> **TEXT BLOCK**:
══════
Obedience as a Tool of Pressure

In addition to the previously mentioned reasons, there are further underlying factors contributing to the rising spinsterhood rate among young women, particularly in Taiz. Apart from the common causes mentioned earlier, these additional factors center around the infringement upon girls' rights to choose and shape their own destinies under the guise of obedience. This often involves prioritizing the authority of parents over the autonomy and rights of daughters when it comes to establishing their own families.

Amani Abdullah, aged 43, candidly tells "Khuyut": "I derive immense satisfaction from caring for my elderly parents. From laundering their clothes to preparing their meals and providing them with dedicated care, I feel a deep sense of fulfillment in fulfilling my duties towards my loved ones and pleasing my Creator. However, as I witness the effects of aging and fragility on my parents, a profound fear lingers within me - the fear of outliving them and facing solitude in my old age without anyone to provide for me. I dread the thought of becoming a burden on relatives and neighbors."

Amani, a single woman residing in the rural outskirts of Taiz, recounts her personal journey, revealing: "Being the eldest child in my family, I shouldered various responsibilities from a young age - managing household chores, engaging in agricultural work, tending to livestock, and fetching water for our daily needs. I vividly remember how my father would dismiss every suitor who approached me for marriage, redirecting them towards my younger sisters instead, so I remained bound to the duties of home and family, envisioned as the stronghold of our household, as he often emphasized."

And Amani adds: "Some fathers, particularly landowners, property holders, and livestock breeders in the rural areas of Yemen in general, resort to depriving their daughters of marriage and denying them their legitimate rights, both religiously and legally, as well as their physiological desires, to keep them in their service. This is due to the multitude of tasks and obligations within and outside the household."

She continues: "My three sisters got married and became mothers, each starting her own family. However, I remained responsible for managing the affairs of the family home. Despite three young men proposing to me when I was in my twenties, and another one when I was in my early thirties, they were all rejected - either directly through my father or by pressuring me to decline under the pretext of who would take care of my parents if I were to marry."
══════
> **TASK INPUT**:

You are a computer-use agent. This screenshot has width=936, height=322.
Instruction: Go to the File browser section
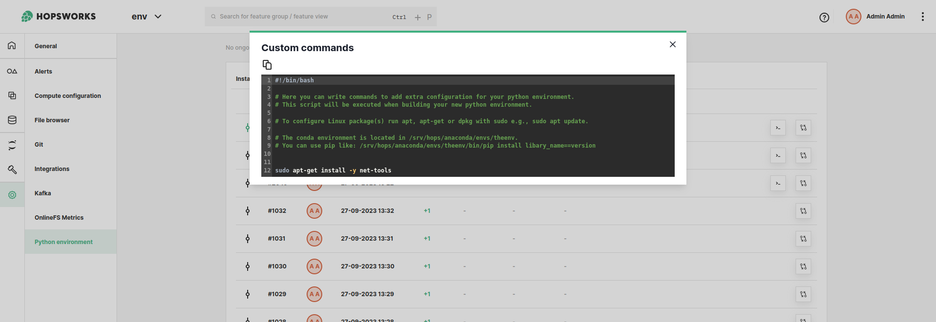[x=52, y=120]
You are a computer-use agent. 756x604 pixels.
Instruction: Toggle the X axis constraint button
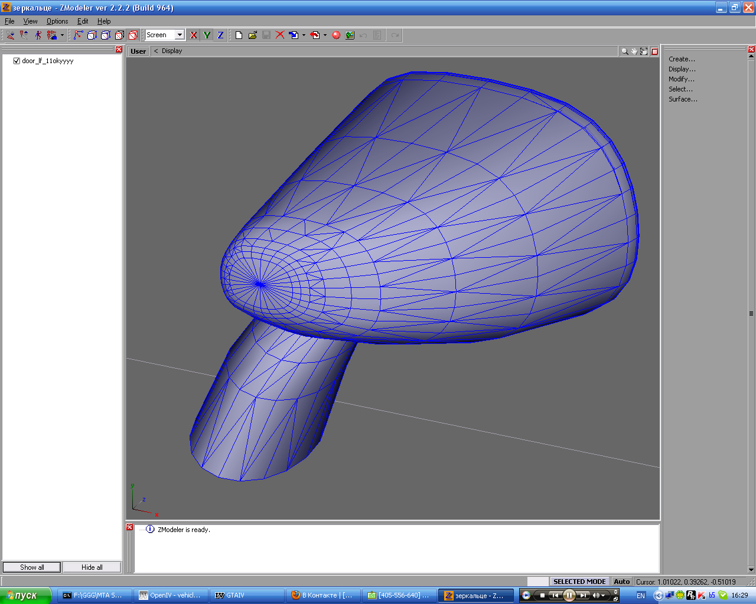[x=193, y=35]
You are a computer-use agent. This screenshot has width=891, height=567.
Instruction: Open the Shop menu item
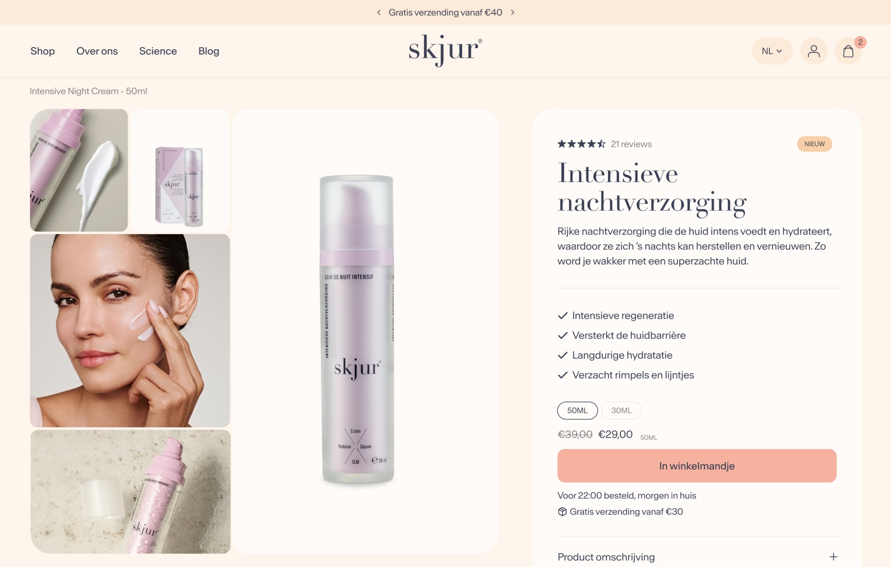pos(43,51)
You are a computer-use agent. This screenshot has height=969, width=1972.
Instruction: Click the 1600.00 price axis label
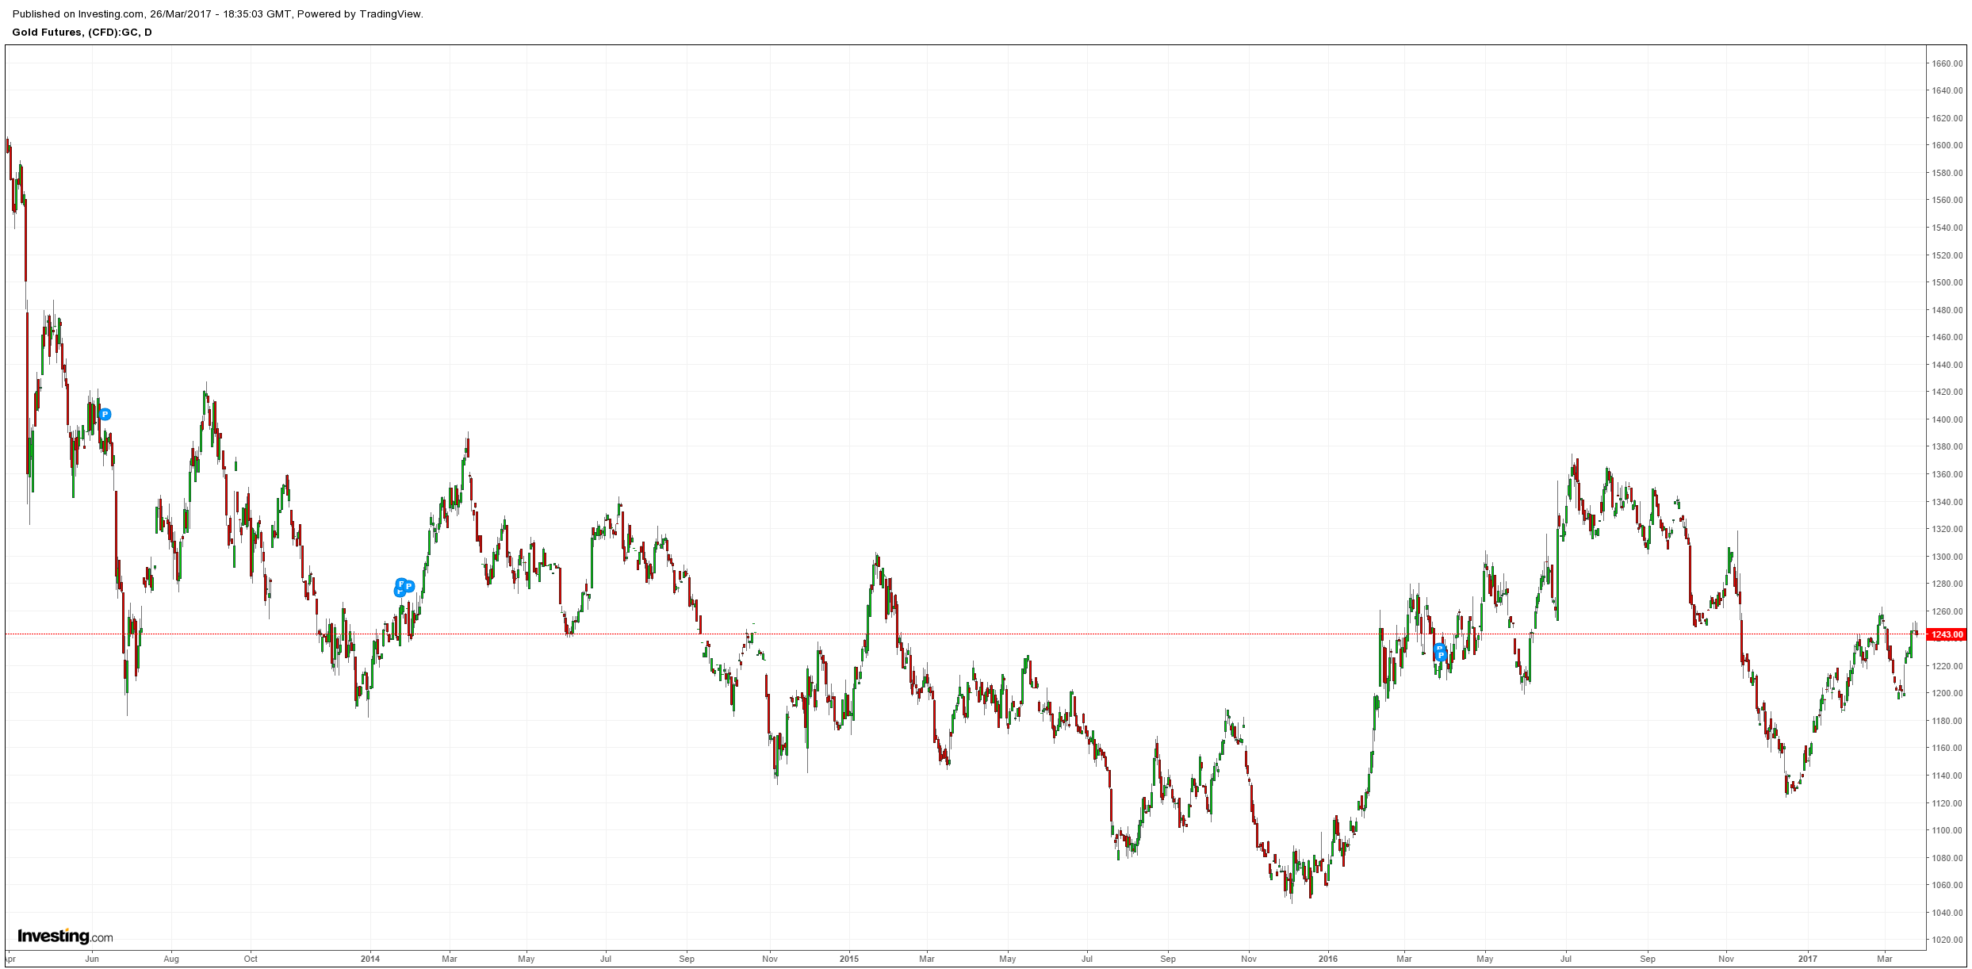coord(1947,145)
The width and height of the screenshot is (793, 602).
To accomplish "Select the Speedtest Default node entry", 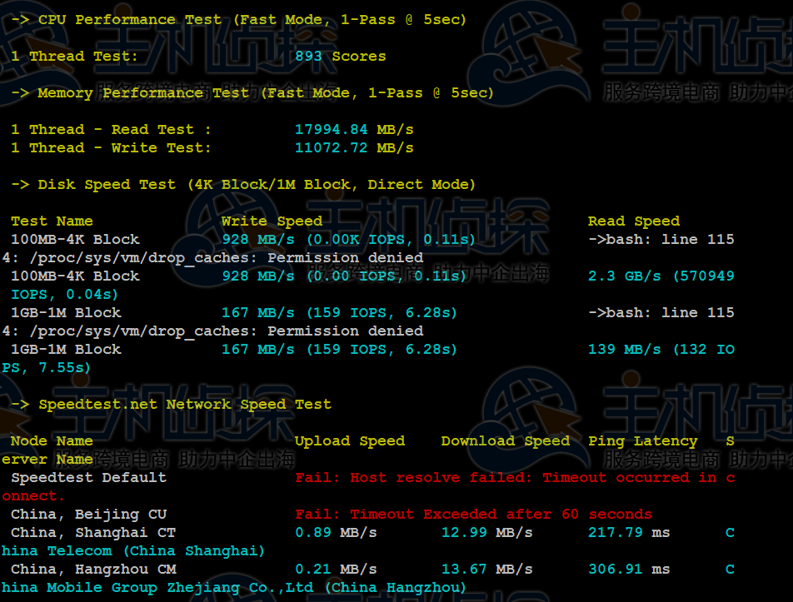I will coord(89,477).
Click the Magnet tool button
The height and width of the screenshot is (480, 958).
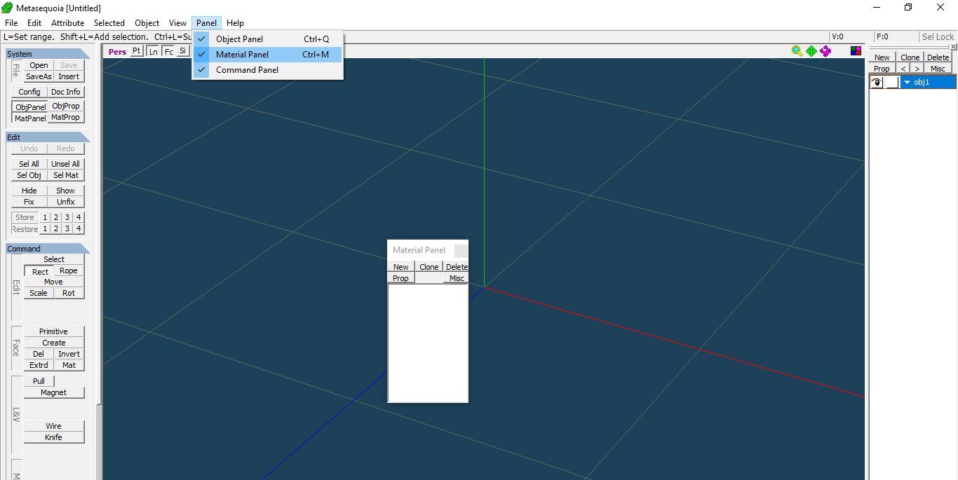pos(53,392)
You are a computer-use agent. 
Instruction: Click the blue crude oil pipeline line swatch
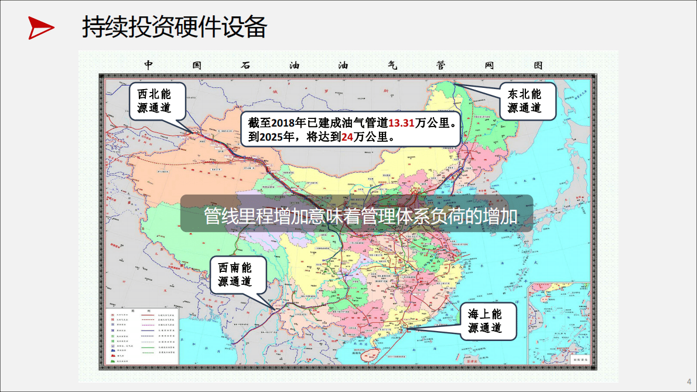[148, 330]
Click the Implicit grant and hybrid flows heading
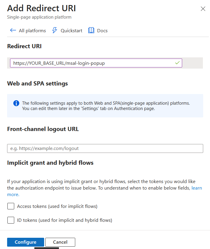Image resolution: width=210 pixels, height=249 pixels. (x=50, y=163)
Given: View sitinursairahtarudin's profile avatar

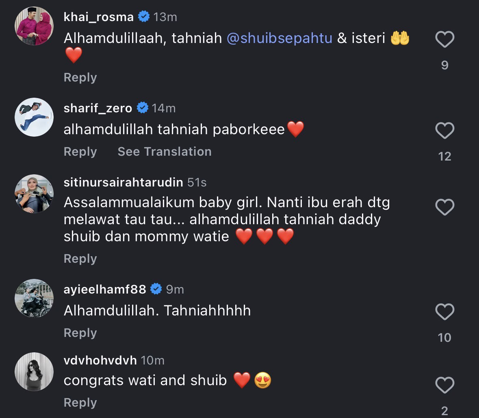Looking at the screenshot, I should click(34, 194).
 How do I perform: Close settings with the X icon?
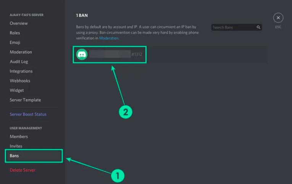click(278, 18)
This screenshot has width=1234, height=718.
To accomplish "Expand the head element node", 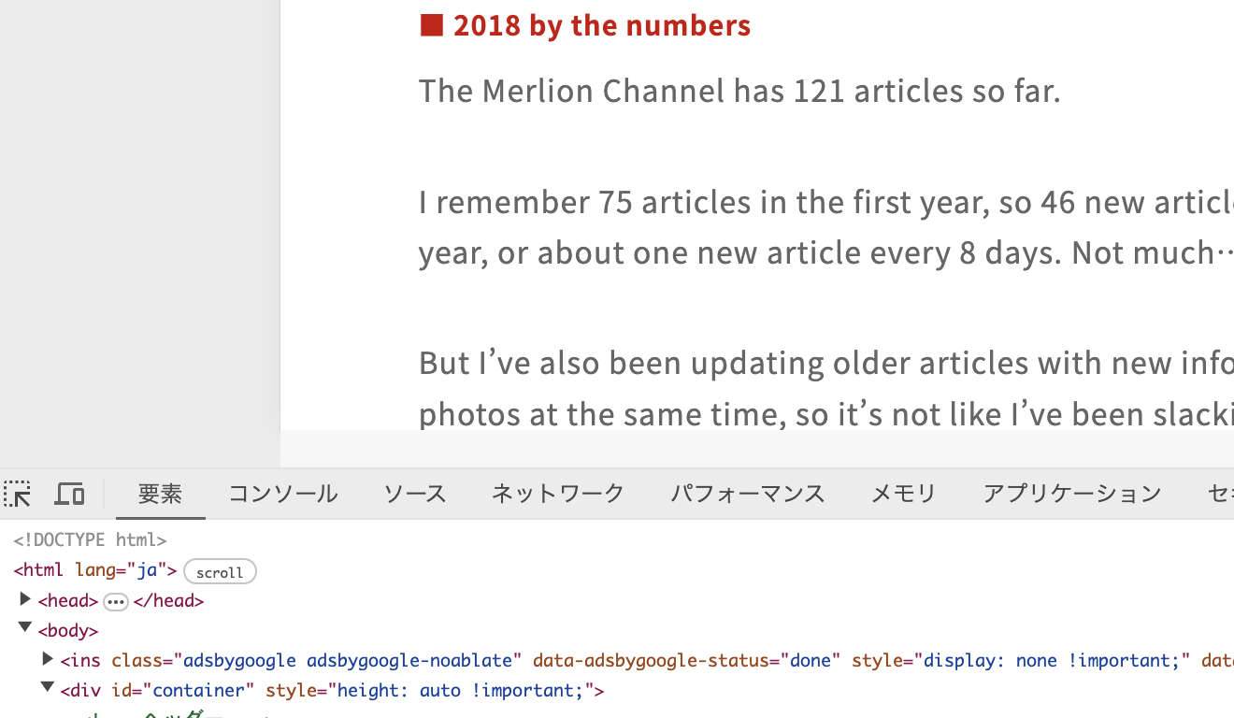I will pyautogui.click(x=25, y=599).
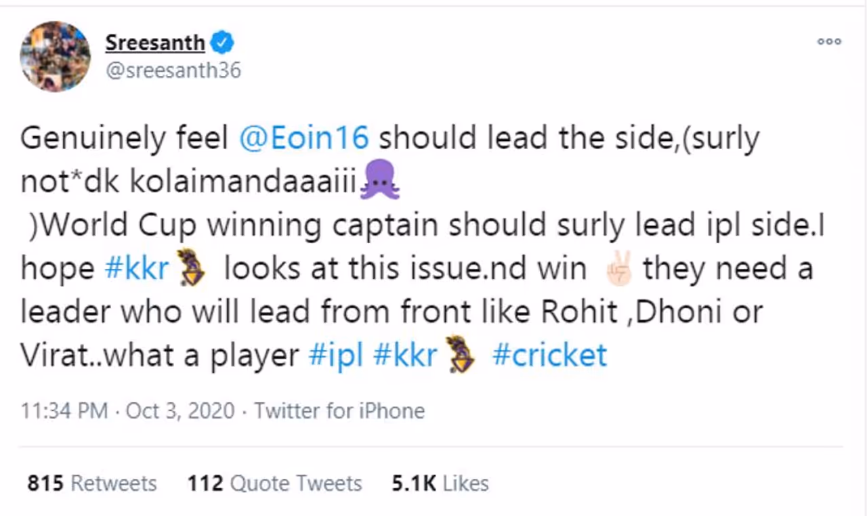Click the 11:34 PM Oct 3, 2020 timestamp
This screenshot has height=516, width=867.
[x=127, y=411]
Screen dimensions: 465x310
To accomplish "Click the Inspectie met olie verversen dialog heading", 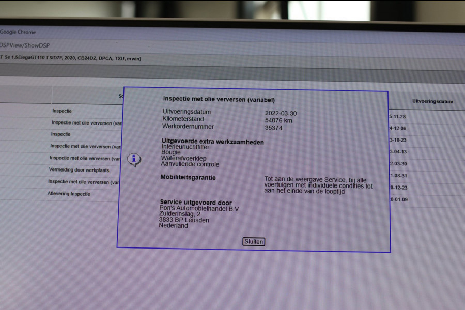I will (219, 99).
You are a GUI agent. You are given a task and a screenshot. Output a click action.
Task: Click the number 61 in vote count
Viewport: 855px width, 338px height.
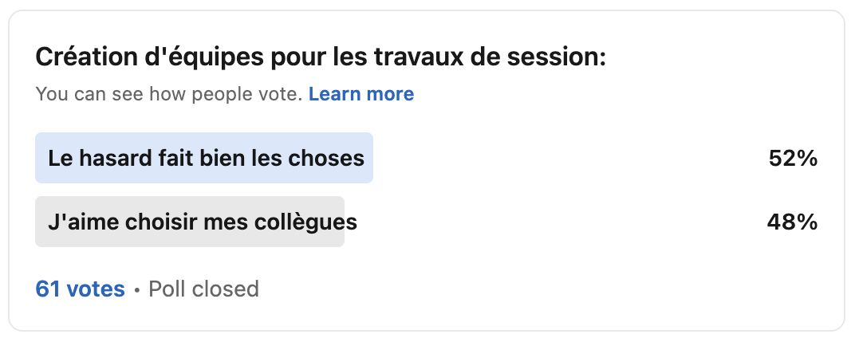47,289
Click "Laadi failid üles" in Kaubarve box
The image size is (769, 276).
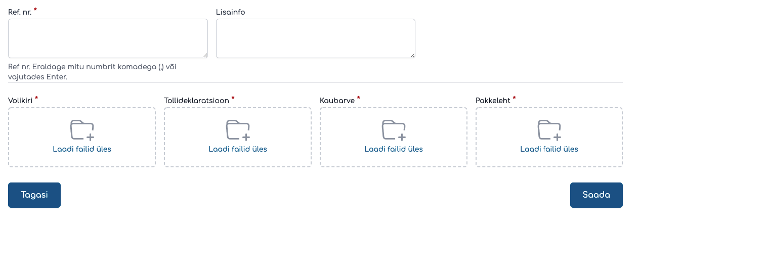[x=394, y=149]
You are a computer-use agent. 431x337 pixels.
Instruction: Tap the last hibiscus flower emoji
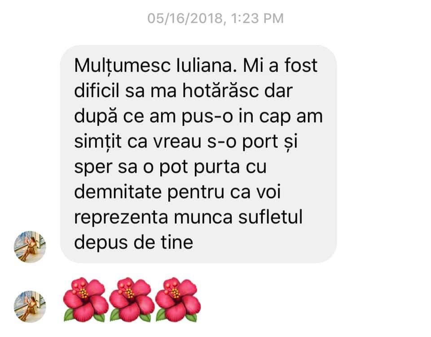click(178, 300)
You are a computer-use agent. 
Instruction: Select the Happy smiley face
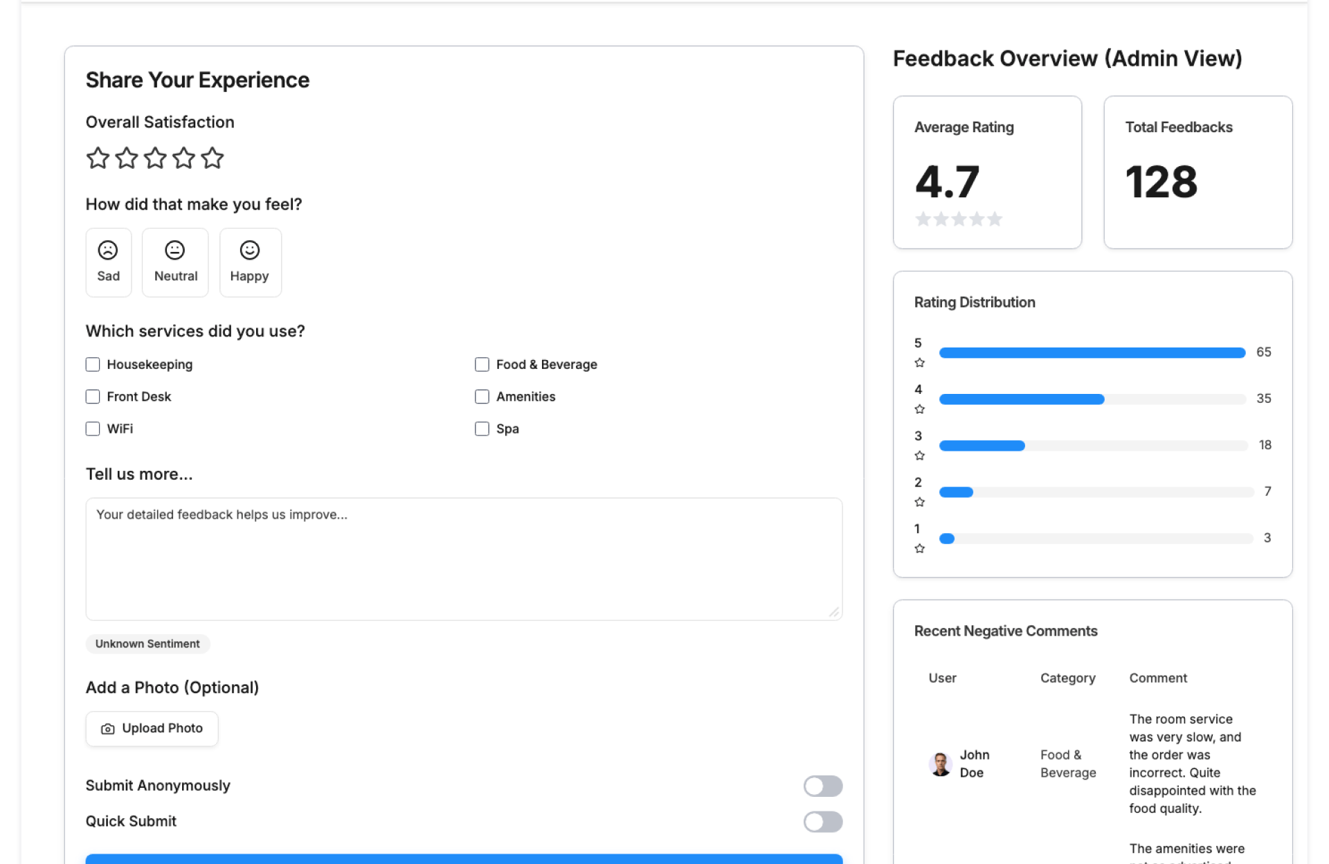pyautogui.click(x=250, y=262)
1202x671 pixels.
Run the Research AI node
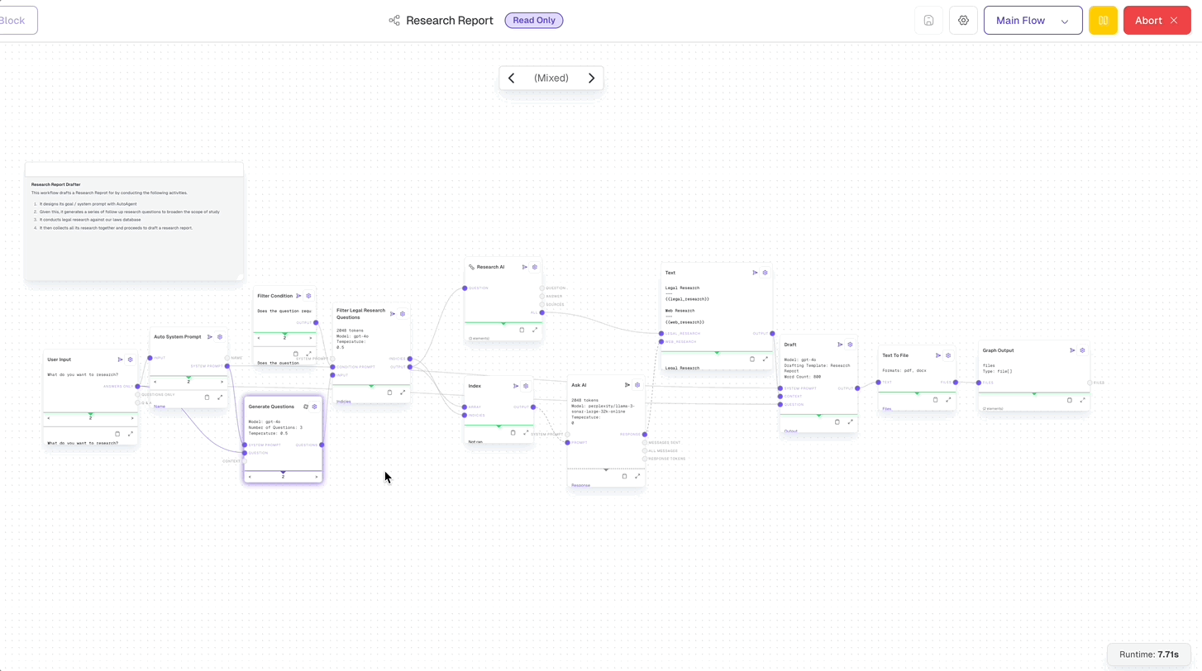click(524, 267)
══════
> **CHALLENGE A**:
Count the lines of the records that contain the string "This", with matching sensitive to case, and reply with the number alone.
> **CHALLENGE B**:
Continue the text on obedience as a tool of pressure from the point where it stops.

> **REPLY A**:
5

> **REPLY B**:
Amani is but one example of the hundreds of young women who have missed the opportunity of marriage due to their fathers' wishes, subsequently forced to remain in the family home to work the land and serve their families. This unfortunate reality echoes the experiences of numerous women who have had their aspirations for marriage and personal autonomy stifled by paternal control, leaving them ensnared in a cycle of familial obligations and unfulfilled potential.

Human rights activist Wa'am Al-Maktari, in a conversation with "Khuyut" about the reasons behind some fathers preventing their daughters from getting married, states: "The fear of losing a nearly free labor force and the dedication that the landowner will not find in any outsider worker, along with the rejection of daughters-in-law serving the husband's family, especially the elderly, drives the father, and sometimes the male siblings, to deprive the weaker party (the girl) of her legitimate right to marriage and forming her own family in order to secure service for the parents."

Embedded beliefs, passed down through generations, play a significant role in shaping the attitudes of parents who prevent their daughters from marrying. These beliefs often stem from cultural norms and traditions that prioritize familial obligations over individual autonomy. Additionally, the lack of awareness among parents about the negative consequences of denying their daughters the chance to marry further exacerbates the problem.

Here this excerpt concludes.